Community Protection Notices (CPNs) are currently attracting a lot of attention from the legal community, and we have many concerns concerning the way in which they are presently being used.
In a recent case (Stannard v The Crown Prosecution Service  EWHC 84 (Admin)) a CPN in the following terms was challenged:
“The notice now requires that you:
1 – are not to enter the area of Reading Town Centre as defined by the map overleaf unless there is a prearranged appointment with a court or probation worker.
2 – are to give notice of a prearranged appointment to Thames Valley Police by calling ‘101’ at least 24 hours prior to the relevant time.
3 – are not to attend within 100m of any McDonald’s restaurant in Reading.
4 – are not to be in a group of more than 3 individuals including yourself.”
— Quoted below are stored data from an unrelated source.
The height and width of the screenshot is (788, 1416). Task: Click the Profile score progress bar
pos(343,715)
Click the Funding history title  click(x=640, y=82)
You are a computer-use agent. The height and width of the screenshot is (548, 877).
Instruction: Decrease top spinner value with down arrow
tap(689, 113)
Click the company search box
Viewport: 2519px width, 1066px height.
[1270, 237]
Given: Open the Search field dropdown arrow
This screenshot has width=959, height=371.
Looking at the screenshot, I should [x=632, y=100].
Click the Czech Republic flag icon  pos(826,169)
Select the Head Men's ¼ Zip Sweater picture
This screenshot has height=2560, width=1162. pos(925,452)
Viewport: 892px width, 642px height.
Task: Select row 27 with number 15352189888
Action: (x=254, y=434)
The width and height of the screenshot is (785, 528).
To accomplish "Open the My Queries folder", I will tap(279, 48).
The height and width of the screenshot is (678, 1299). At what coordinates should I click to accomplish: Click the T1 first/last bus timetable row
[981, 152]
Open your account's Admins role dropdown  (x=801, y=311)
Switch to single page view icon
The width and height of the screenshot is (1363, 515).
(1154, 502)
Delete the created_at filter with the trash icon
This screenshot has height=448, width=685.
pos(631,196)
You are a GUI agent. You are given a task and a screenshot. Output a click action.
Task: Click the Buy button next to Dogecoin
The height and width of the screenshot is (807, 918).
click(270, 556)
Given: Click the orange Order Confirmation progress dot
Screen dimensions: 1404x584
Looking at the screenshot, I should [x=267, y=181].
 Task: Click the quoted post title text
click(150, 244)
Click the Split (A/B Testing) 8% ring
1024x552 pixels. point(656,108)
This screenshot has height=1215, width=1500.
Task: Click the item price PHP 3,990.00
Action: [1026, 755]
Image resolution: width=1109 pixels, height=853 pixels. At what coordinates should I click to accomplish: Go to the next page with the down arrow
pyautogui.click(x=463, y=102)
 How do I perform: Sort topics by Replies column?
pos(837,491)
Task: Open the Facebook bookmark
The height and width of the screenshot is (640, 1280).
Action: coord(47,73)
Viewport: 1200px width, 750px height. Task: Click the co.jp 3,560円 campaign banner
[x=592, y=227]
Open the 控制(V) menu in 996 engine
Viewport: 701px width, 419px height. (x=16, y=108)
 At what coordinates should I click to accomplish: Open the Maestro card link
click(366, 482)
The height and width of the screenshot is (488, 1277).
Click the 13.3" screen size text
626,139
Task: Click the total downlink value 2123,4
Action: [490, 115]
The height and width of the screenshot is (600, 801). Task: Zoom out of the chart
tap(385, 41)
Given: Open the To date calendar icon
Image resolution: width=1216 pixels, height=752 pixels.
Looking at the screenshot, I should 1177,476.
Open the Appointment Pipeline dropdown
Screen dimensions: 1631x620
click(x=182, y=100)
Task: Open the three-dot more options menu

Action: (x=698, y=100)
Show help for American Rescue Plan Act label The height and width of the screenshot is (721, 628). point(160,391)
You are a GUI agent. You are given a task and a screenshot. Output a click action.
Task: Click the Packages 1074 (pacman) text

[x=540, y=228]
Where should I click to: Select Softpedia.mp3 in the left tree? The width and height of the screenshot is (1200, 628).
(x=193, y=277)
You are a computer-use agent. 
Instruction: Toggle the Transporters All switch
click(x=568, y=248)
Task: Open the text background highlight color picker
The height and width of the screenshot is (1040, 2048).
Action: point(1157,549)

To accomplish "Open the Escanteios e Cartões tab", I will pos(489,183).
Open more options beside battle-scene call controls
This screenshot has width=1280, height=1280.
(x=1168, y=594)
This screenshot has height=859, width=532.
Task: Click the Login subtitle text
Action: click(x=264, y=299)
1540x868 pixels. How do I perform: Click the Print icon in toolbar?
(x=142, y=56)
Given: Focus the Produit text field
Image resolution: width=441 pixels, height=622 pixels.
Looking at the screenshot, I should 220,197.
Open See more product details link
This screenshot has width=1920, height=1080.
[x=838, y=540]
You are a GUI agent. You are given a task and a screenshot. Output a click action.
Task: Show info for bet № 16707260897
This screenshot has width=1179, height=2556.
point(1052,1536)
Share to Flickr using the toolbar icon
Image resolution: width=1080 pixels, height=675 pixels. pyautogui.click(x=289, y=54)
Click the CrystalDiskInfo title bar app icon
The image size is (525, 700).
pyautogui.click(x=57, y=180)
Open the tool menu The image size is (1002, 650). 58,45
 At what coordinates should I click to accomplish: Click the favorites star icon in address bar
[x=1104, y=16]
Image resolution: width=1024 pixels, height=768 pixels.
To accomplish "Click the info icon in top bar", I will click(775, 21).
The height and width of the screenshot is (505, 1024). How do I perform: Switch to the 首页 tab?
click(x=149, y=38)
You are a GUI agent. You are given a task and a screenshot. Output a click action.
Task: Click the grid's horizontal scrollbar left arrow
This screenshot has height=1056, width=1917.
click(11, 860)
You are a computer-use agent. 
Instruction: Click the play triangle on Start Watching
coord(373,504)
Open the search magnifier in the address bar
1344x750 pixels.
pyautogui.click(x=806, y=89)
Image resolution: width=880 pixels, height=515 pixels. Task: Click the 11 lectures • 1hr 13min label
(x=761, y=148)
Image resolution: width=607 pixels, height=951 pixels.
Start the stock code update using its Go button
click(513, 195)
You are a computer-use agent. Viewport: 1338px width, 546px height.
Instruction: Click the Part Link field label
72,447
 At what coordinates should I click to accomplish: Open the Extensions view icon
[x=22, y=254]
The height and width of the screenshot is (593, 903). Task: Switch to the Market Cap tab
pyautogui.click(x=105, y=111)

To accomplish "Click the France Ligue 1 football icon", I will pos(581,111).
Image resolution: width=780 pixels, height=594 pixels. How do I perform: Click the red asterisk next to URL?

The Appellant submitted at trial that there was no case for him to answer on the alleged breach because the CPN included requirements that were unreasonably wide – in the sense that they were neither necessary nor proportionate to address the risk posed by the Appellant – and it was consequently unlawfully imposed. As a result, the CPN was invalid and could not be enforced against him.
The District Judge rejected that submission on the basis that it was not for her to consider the validity or otherwise of the CPN, and any argument relating to its invalidity could and should have been raised by way of an appeal against the CPN. The trial continued. The judge found the breaches established on the evidence, and the Appellant was convicted.
The central issue raised on this appeal was whether, in the case of a prosecution for breach of a CPN, it is open to a defendant to argue by way of defence that the CPN was and is invalid.
The court ruled that ‘…the District Judge was therefore right to conclude that the CPN was binding on (and enforceable against) the Appellant unless and until it was varied or discharged: accordingly, she could not look behind it and did not have jurisdiction to hear the Appellant’s arguments going to the validity of the CPN.’
However, the court went much further and issued the following guidance which we believe has the potential to be extremely helpful:
“Of course, if the CPN remains as it is, and if the Appellant is again prosecuted for breach, he will not be able to raise the argument he has raised before District Judge Toms and us by way of defence at trial. However, we make clear that, the failure of this appeal does not mean that the Appellant is fixed with the CPN in its current form for evermore. If he has concerns about the scope of the CPN or its indeterminate nature, he should raise them with the Thames Valley Police and seek a variation of the CPN. If they wrongly refuse to vary, judicial review will be available.
More generally, we emphasise that those who are authorised under section 43(1) of the 2014 Act should recognise that they have power not only to issue, but also to vary and discharge a CPN in appropriate circumstances. It is not for this court to tell authorised persons how to go about their decision-making, but we would think it a minimum that such persons should operate a system for receiving and adjudicating requests for variation or discharge of CPNs; and that relevant information should briefly be given with any CPN about how to seek a variation or discharge (e.g. on a change of circumstance), in addition to information required by statute about a statutory appeal.
CPNs constitute a significant interference with an individual’s freedom; they must be clear in their terms and proportionate in their effect. We make two final comments. First, we consider it would be best practice and consistent with legal certainty for any CPN to be limited in time, with that term clearly stated in the CPN. Secondly and more generally, we emphasise the need for authorised persons prior to issuing a CPN to consider with care the prohibitions and restrictions imposed to ensure that they go no further than is necessary and proportionate to address the behaviour which has led to the CPN being made.”